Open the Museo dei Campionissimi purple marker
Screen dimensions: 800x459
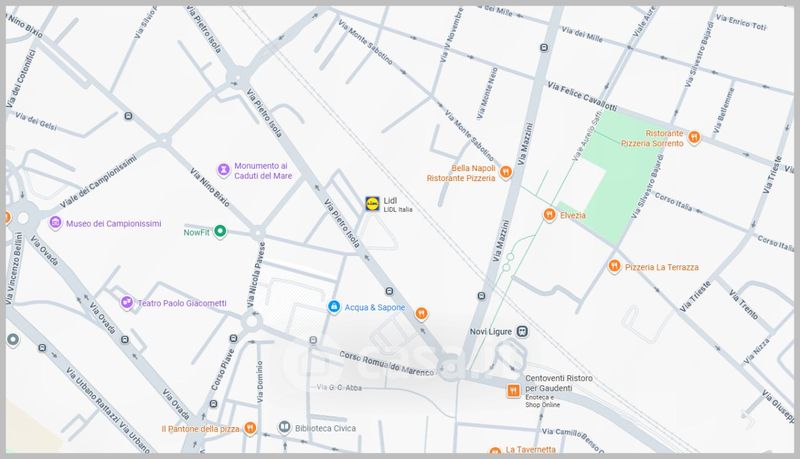coord(55,224)
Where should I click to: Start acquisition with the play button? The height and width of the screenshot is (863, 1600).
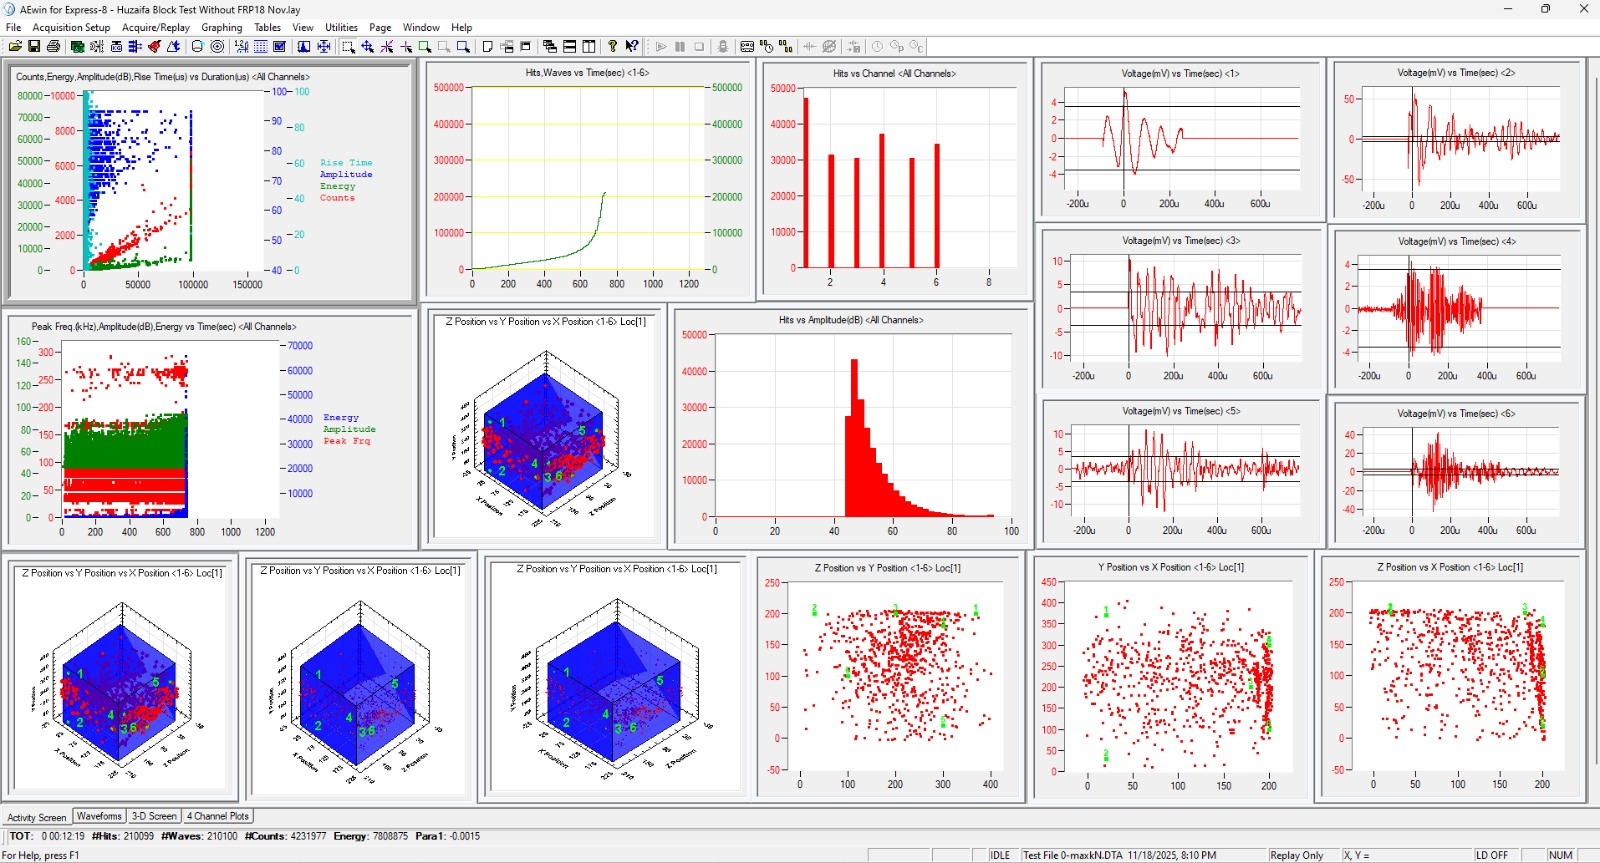click(661, 47)
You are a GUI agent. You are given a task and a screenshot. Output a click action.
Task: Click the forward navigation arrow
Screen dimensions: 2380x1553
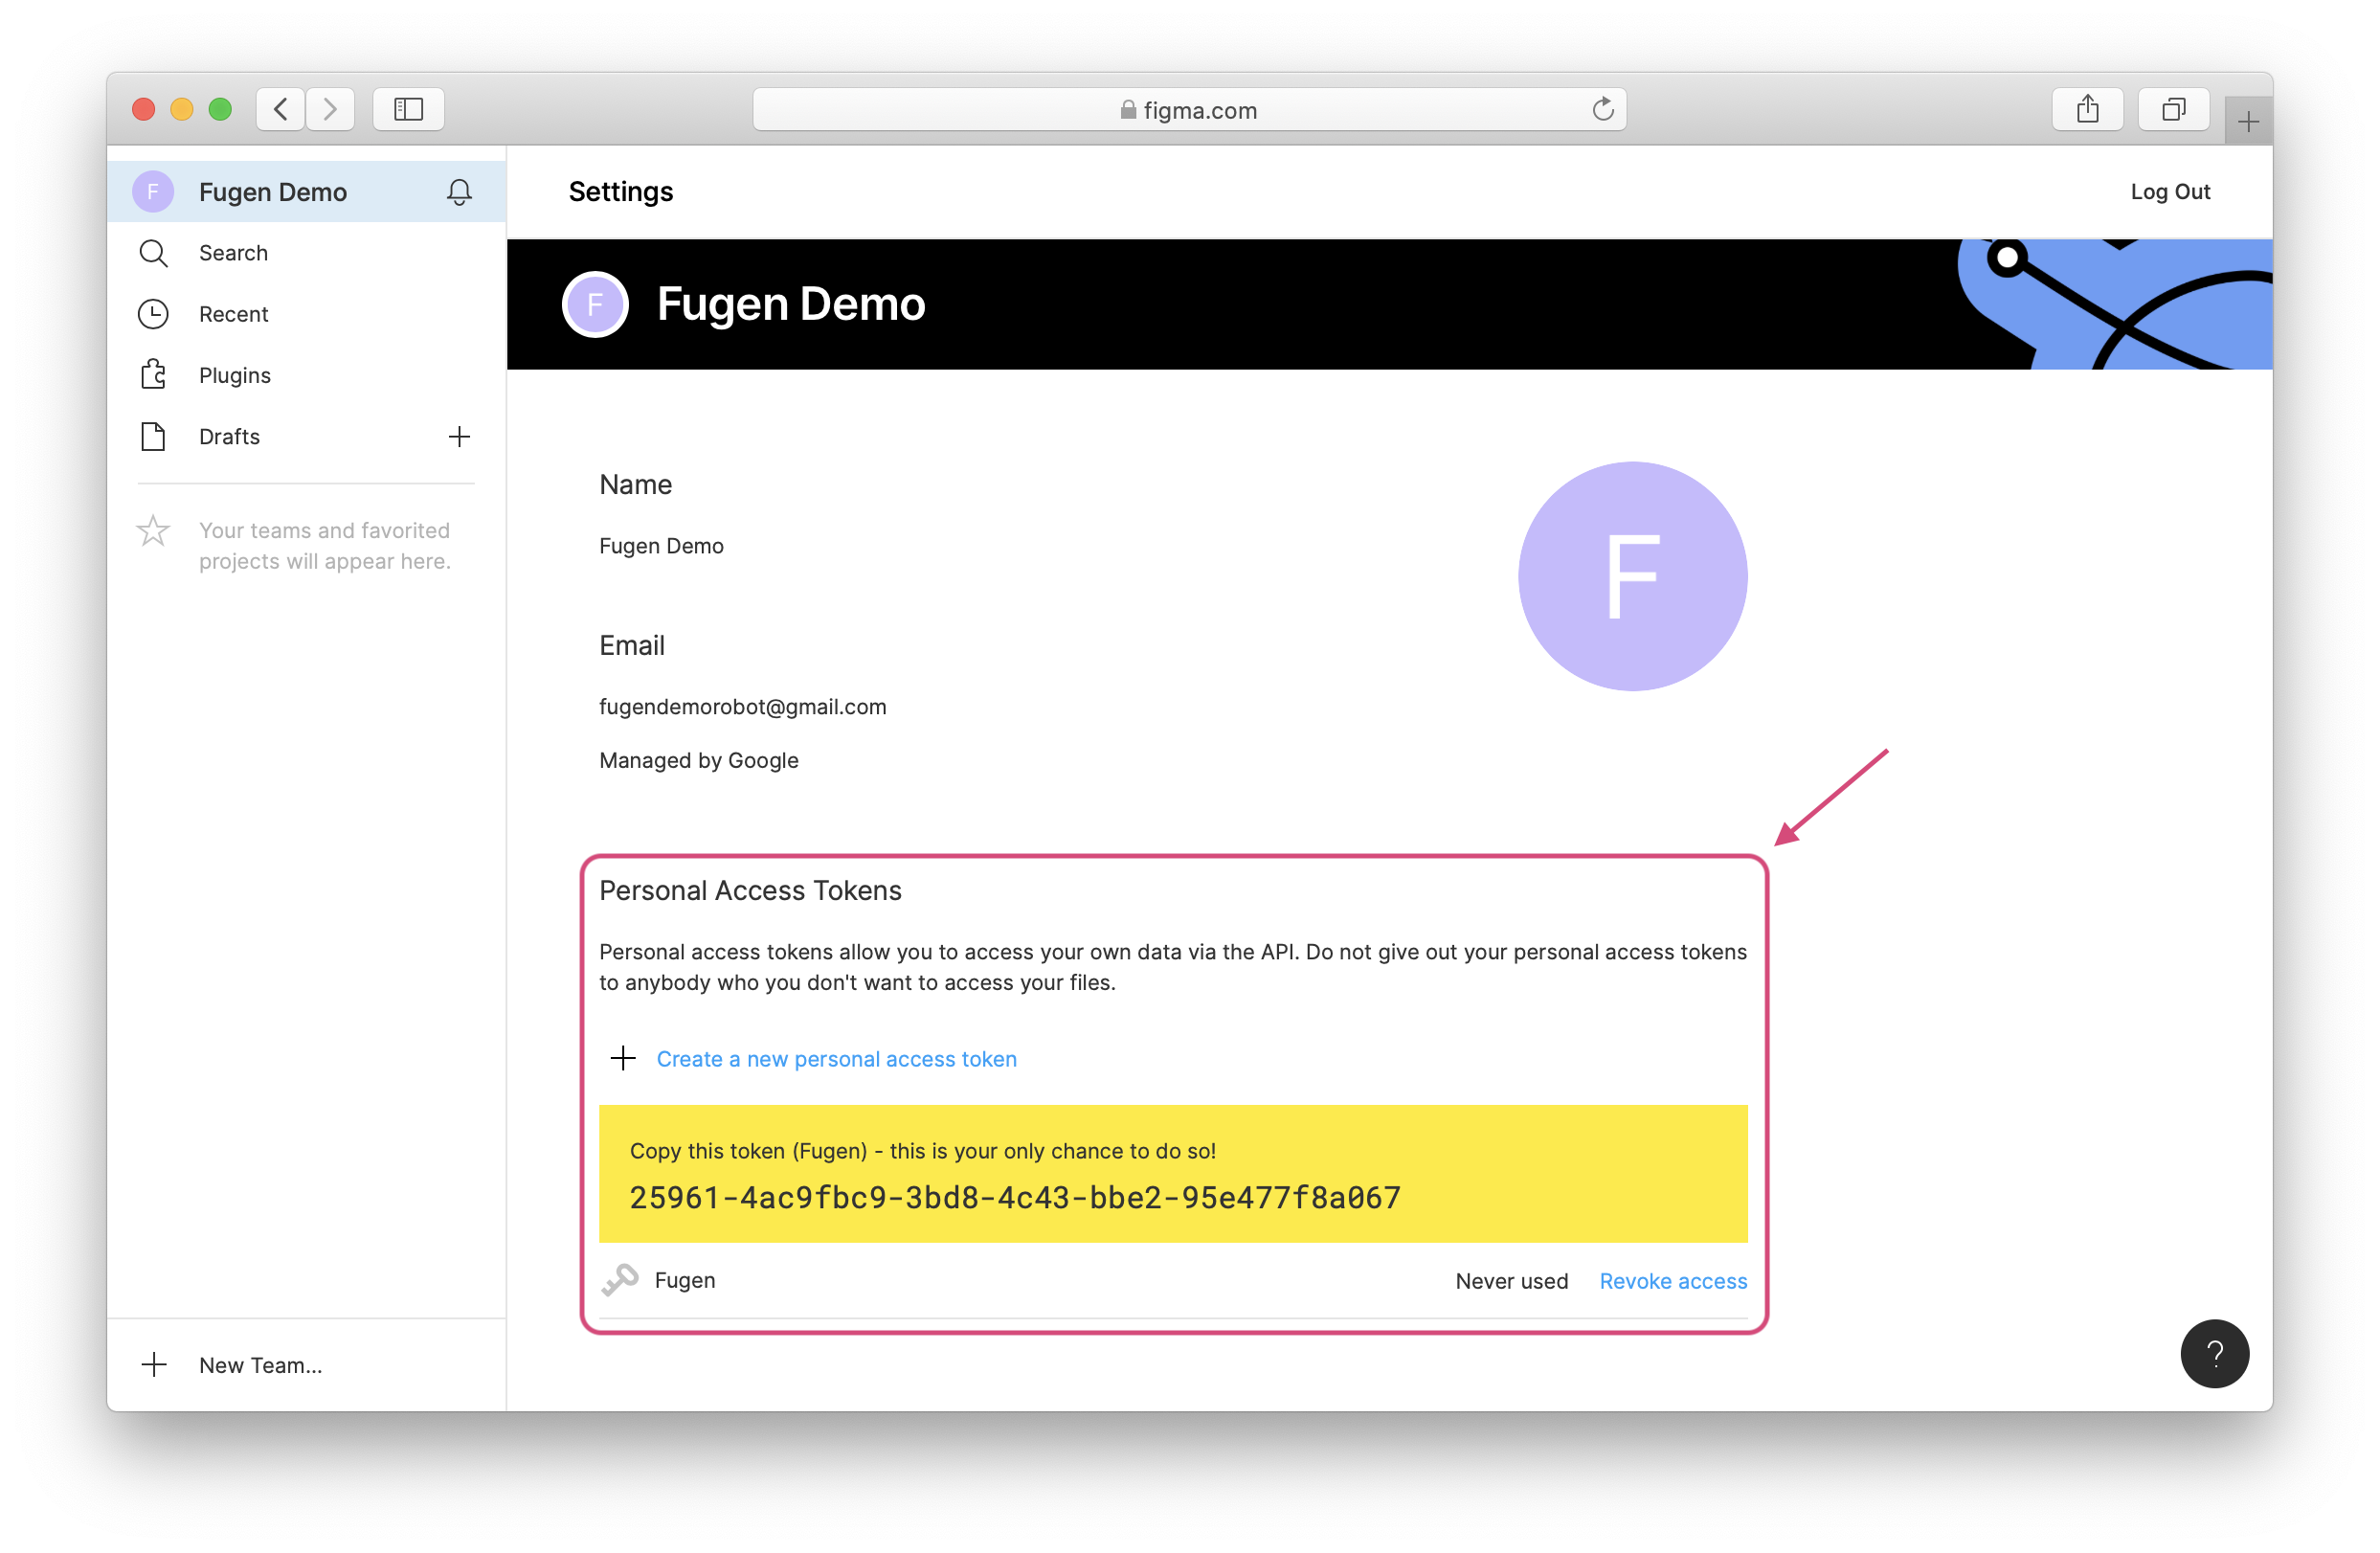pos(329,107)
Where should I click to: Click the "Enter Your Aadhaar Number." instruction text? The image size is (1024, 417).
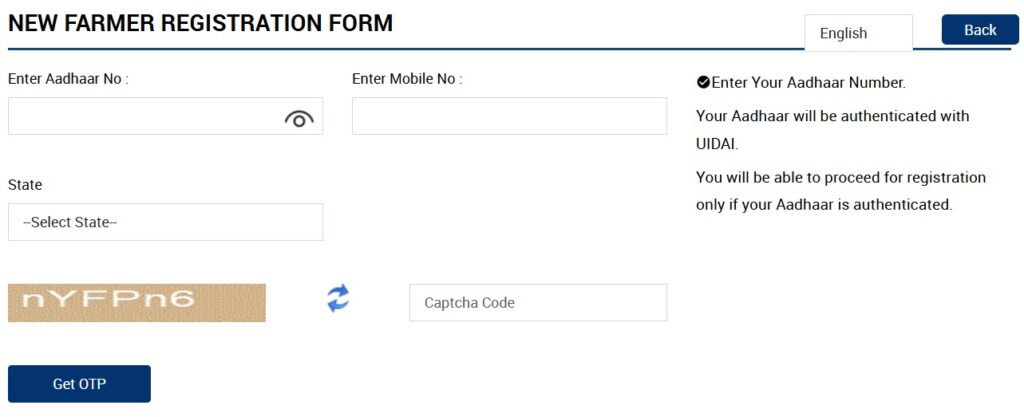coord(808,83)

☆ ☆ ☆

__DO THIS__. Put each line of the material above into a numbered list, skipping any blank lines and omitting the pictures.

__THE ANSWER__.
1. Open the Museo dei Campionissimi purple marker
2. Screen dimensions: 800x459
3. coord(55,224)
4. Where should I click to: Start acquisition with the play button? The height and width of the screenshot is (863, 1600).
5. click(661, 47)
6. You are a GUI agent. You are given a task and a screenshot. Output a click action.
7. Task: Click the forward navigation arrow
8. Screen dimensions: 2380x1553
9. pos(329,107)
10. Where should I click to: Click the "Enter Your Aadhaar Number." instruction text? The image size is (1024, 417).
11. coord(808,83)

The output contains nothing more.